Tarihi değerleri korumak çok önemlidir. Yabancılar bir taş dahi olsa yıkıntılarını bile özenle koruyorlar. Acaba, biz tarihimize ve kültürel değerlerimize ne kadar sahip çıkıyoruz? Adamlar dünyanın neresinde olursa olsun, ecdatlarından kalan bırakın büyük bir eseri, bir taş parçası bulsalar ne yapacaklarını şaşırıyorlar.
Bizimkiler??
Bizimkiler ise..
Bizimkilerde sprey boyalarla
O ŞİMDİ ASKER!!!
BEKLE KÖMÜR GÖZLÜM!!!
yazıyor veya güzelim taş işçiliğinin üzerini sıva ile sıvayıyoruz. Sanatı ve tarihi restore etmek koruma ve kollamak adına(!)
Hay sizin yapacağınız işin ben...
Neyse...
Gelelim asıl konumuza.
Bizim İzmir’de mütevazı bir binamız var. Türkiye Beyazay Derneği İzmir Şubesi Genel merkezimize tapulu bir mülk.
Bu günlerde elektrik şirketi kabloları yerin altına almaya çalışıyor.
Bir o sokağı, bir bu sokağı kazıyorlar.
Üç günde yapılacak işi zamana yayıyorlar. Ortalık pislik içinde.

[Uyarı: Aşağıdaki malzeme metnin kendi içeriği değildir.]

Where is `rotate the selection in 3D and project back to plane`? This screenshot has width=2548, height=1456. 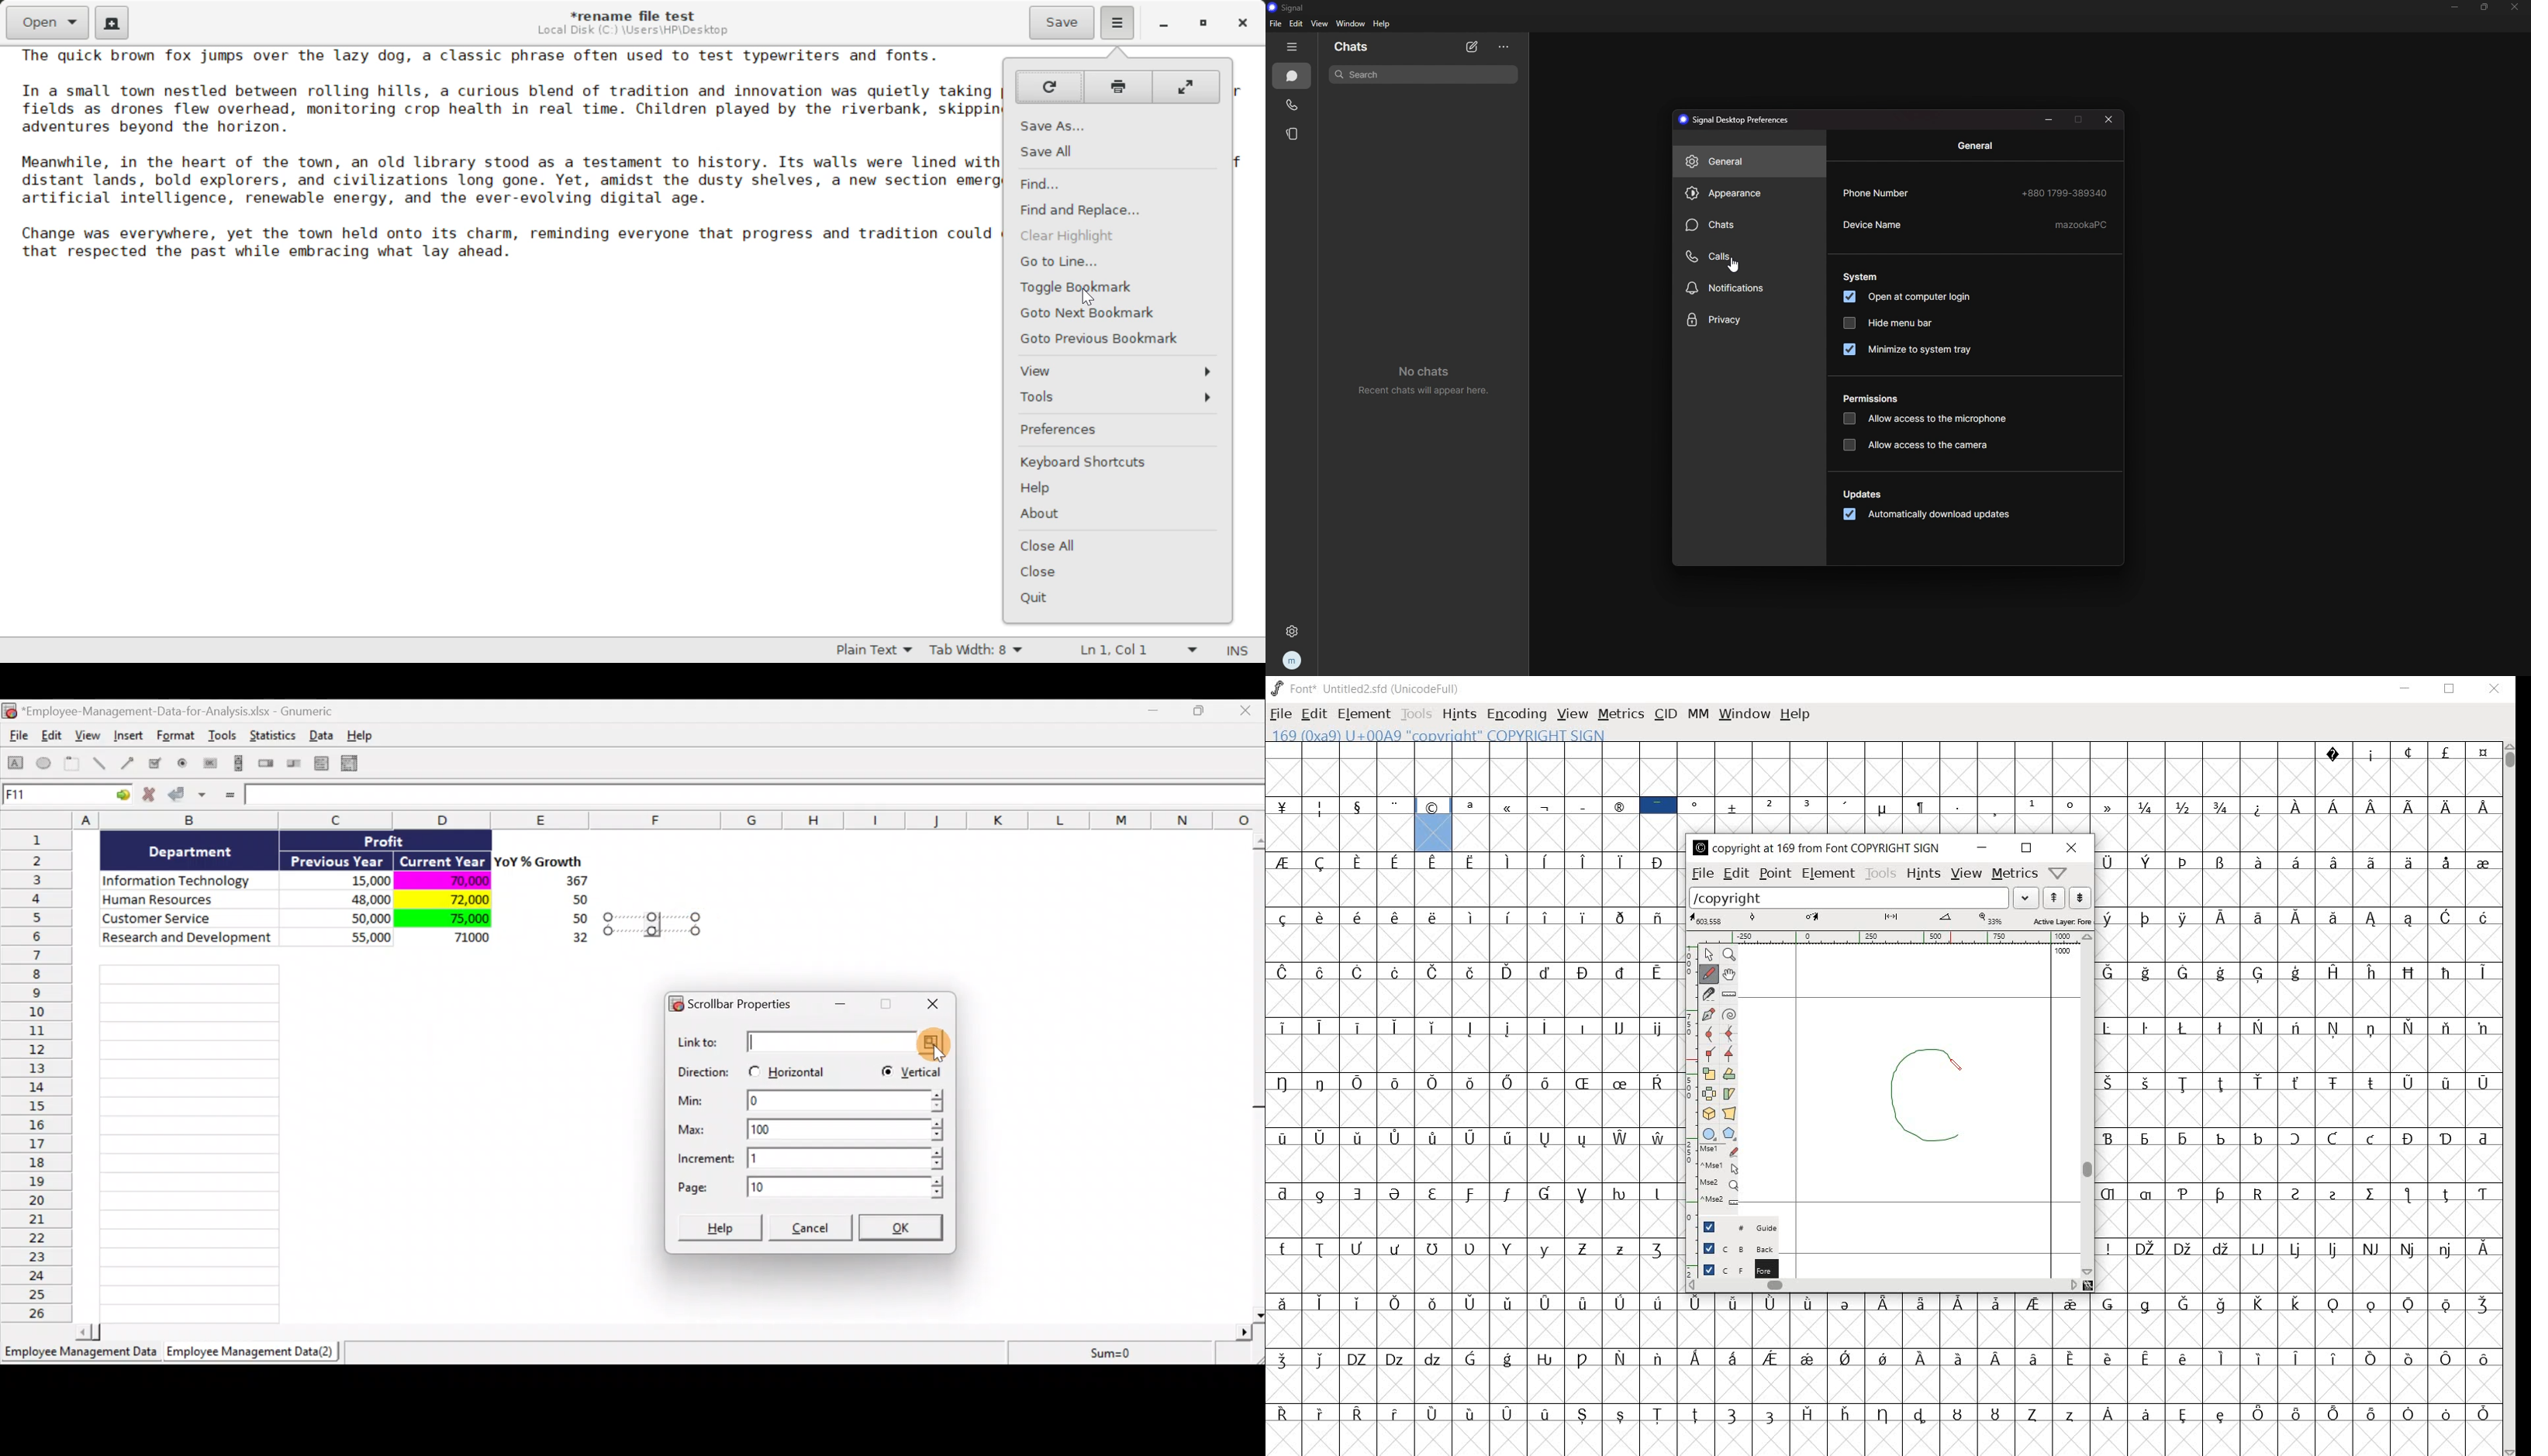
rotate the selection in 3D and project back to plane is located at coordinates (1708, 1113).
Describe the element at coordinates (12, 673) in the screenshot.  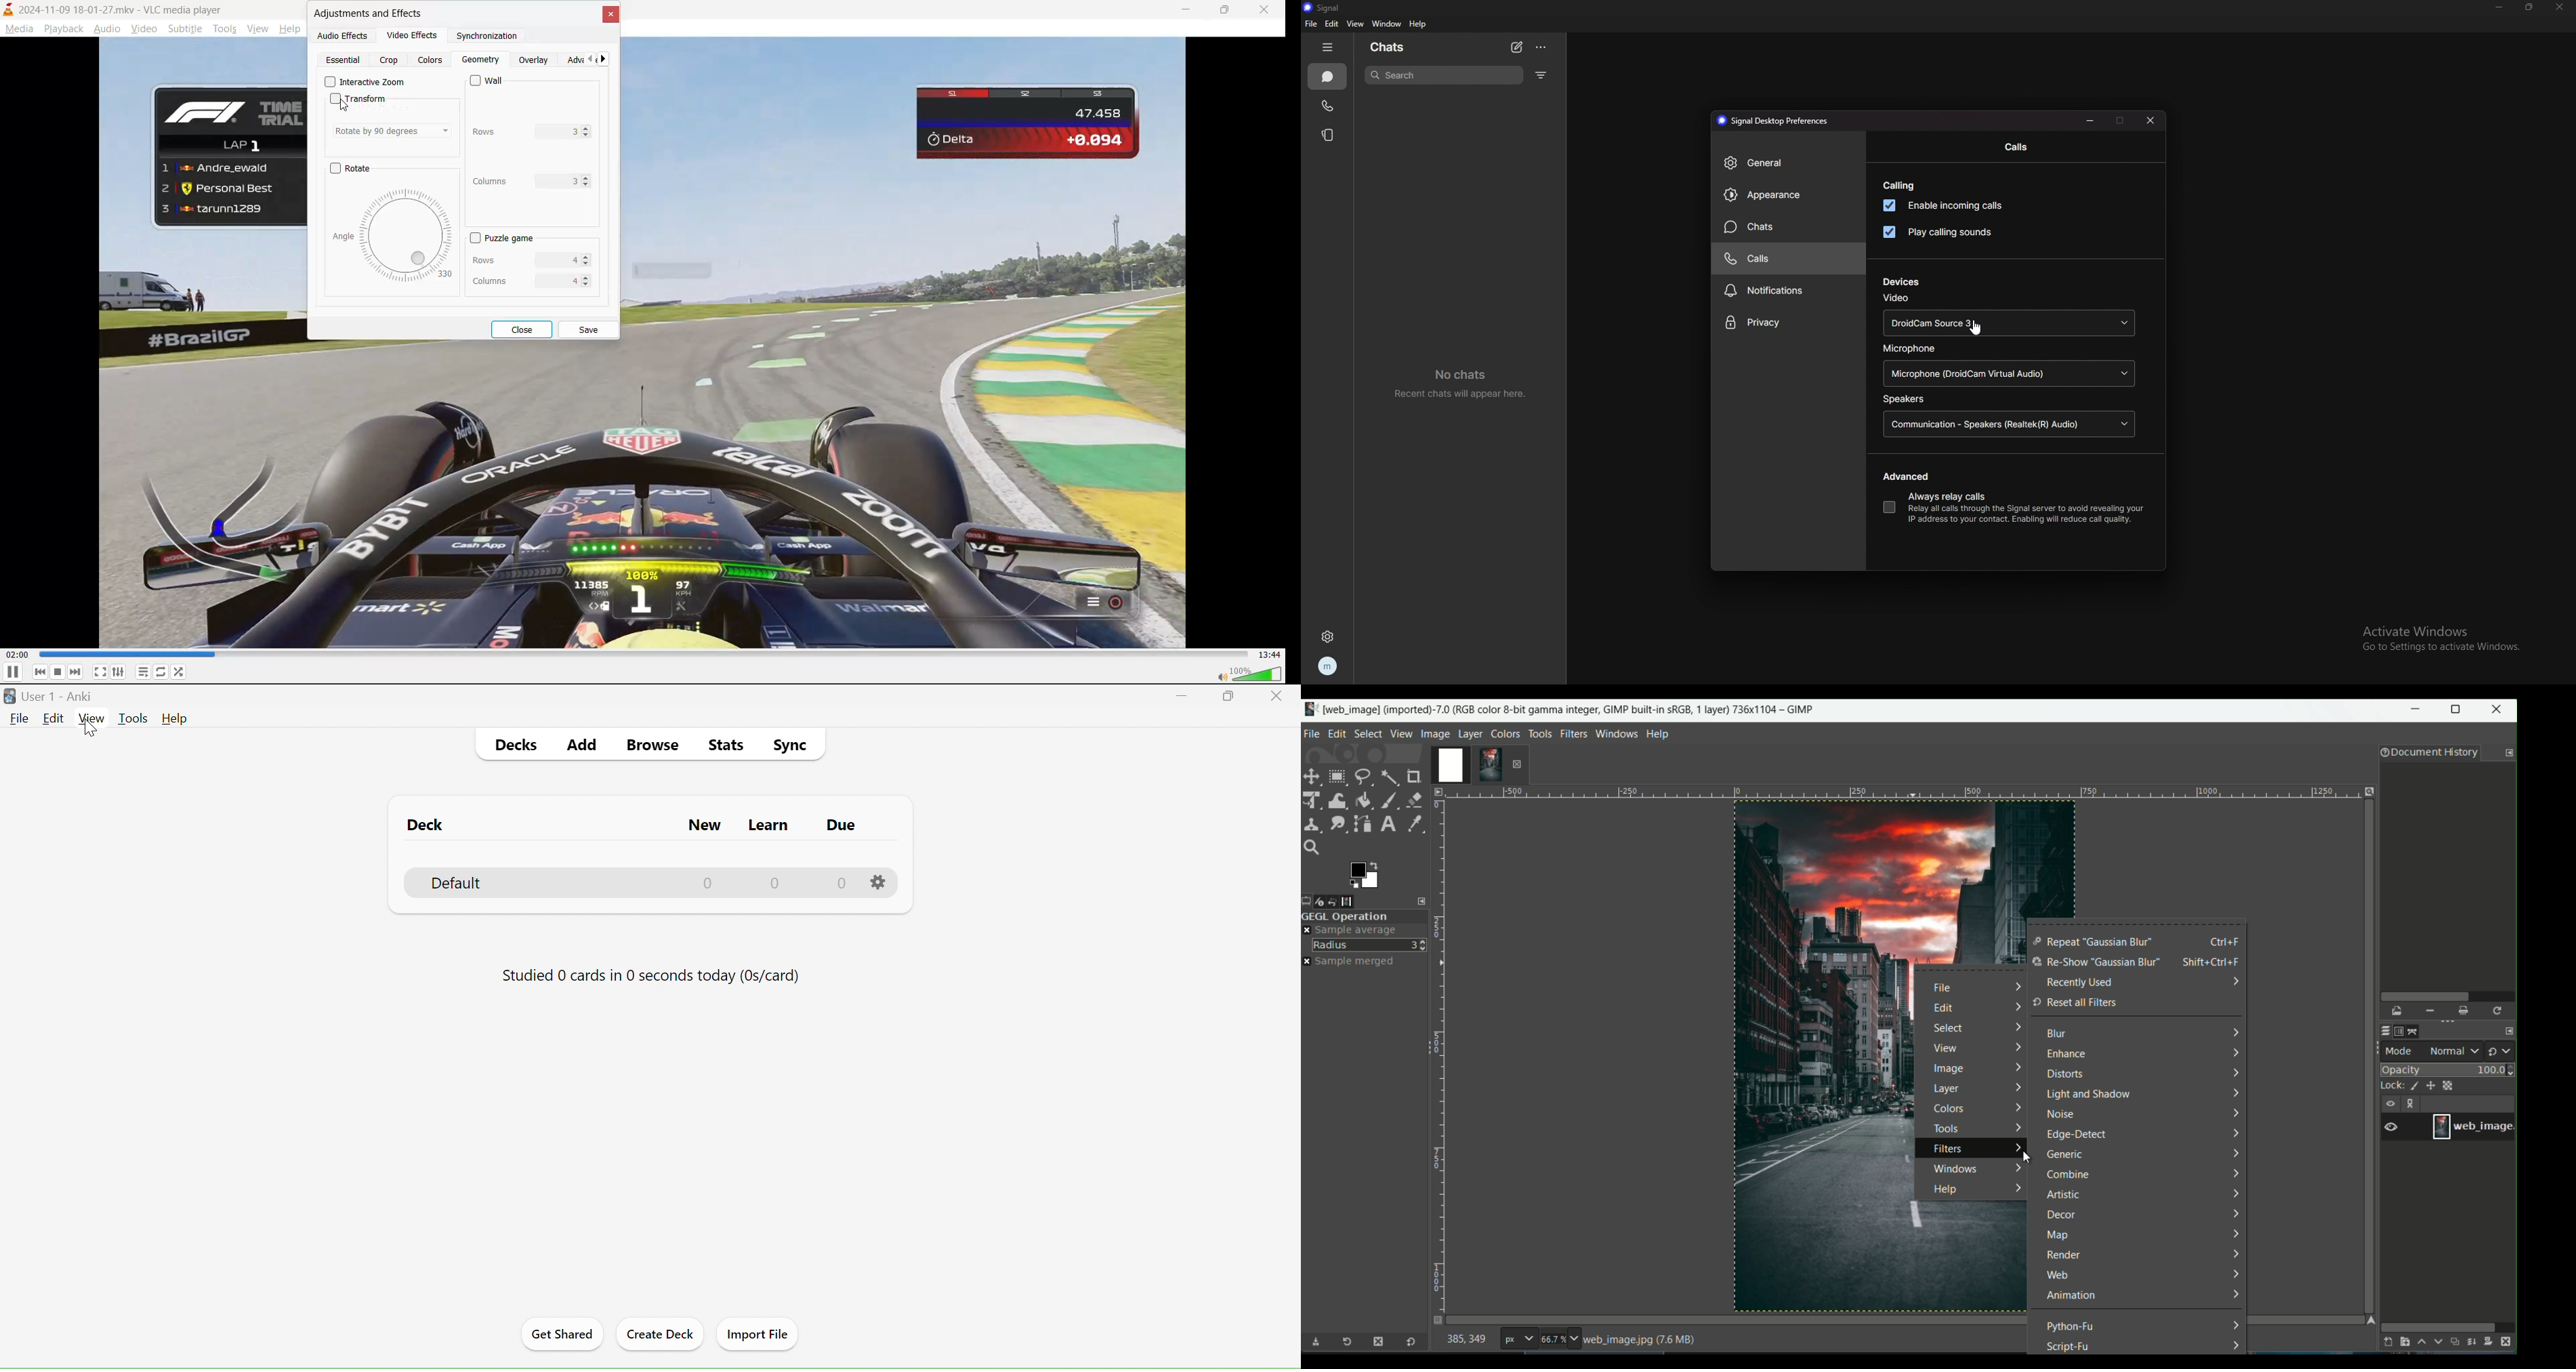
I see `pause` at that location.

Merdivenimizi kırdılar, ilk basamağı sizlere ömür.
İki dükkânımızın önüne taşları yığdılar.
Millete "burası mezbelelik olmuş" diye çöplerini atıyorlar. Dükkânımızın duvarını tahrip etmişler. Dükkâna girilmiyor.
Benim anlamadığım duvarı delerek kabloları yerin altına alma ilişkisini çözemedim. Sanırım düzensiz özensiz çalışmanın ürünü olsa gerek. Bizim binamız alan siti kapsamında. Dış cephesine izin almadan dokunamaz, tadilat tamirat yapamazsınız. Ama şirket duvarımızı delerek bu kuralı ihlal etti. Bizde ilgili kurumları yazıyla bilgilendirdik. Bina yıkılmasında gerisi bir türlü halledilir. Çünkü 1895 tapu tarihli.
Benim ikinci anlayamadığım olaysa oralardaki binalar en az yüz yıllık kabloları yerin altına alsan ne olur almasan ne olur. Birileri kazanır. ama kim kaybeder?
Tarihe ve kültürümüze sahip çıkalım.